▶ _Work order_: Take the line that has "Click the 'def" and all the lines that come after it in the records, and write them out again exactly. Add no other line.

(Data excerpts)

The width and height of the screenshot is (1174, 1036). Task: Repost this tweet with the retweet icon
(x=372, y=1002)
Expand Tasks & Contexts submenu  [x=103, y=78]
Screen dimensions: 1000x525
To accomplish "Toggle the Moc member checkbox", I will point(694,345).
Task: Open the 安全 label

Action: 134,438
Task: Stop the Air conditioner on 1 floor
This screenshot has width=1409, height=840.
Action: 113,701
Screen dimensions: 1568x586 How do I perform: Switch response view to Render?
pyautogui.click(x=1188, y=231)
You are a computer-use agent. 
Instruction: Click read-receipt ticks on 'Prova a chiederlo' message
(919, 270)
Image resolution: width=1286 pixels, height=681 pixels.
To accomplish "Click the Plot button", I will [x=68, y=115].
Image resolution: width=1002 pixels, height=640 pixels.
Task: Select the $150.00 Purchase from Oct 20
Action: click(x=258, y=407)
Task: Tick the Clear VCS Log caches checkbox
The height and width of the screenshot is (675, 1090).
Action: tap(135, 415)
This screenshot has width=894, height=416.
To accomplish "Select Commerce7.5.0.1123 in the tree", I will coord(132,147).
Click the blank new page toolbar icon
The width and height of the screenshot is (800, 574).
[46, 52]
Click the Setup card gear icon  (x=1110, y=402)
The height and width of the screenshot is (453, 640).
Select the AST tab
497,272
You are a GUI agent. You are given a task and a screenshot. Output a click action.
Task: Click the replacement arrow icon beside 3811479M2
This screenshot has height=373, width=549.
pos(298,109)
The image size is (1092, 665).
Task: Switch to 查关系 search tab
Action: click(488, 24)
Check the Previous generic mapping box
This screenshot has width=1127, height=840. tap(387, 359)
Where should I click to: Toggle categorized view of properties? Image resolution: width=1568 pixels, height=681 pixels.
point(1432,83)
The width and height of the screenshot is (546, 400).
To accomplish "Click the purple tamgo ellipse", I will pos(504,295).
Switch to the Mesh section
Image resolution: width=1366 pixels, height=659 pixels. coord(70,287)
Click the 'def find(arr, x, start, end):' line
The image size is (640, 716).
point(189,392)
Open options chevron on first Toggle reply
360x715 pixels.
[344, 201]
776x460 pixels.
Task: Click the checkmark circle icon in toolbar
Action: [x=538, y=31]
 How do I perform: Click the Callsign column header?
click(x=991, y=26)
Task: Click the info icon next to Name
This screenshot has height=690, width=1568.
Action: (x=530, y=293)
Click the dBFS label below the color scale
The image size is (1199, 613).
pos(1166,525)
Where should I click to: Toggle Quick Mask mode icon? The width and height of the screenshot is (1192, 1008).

(End Data excerpts)

▶ _Answer to this exercise_:
Click the 'def find(arr, x, start, end):' line
The image size is (640, 716).
point(189,392)
Open options chevron on first Toggle reply
360x715 pixels.
[344, 201]
776x460 pixels.
Task: Click the checkmark circle icon in toolbar
Action: [x=538, y=31]
 How do I perform: Click the Callsign column header?
click(x=991, y=26)
Task: Click the info icon next to Name
This screenshot has height=690, width=1568.
Action: (x=530, y=293)
Click the dBFS label below the color scale
The image size is (1199, 613).
pos(1166,525)
Where should I click to: Toggle Quick Mask mode icon? The width and height of the screenshot is (1192, 1008).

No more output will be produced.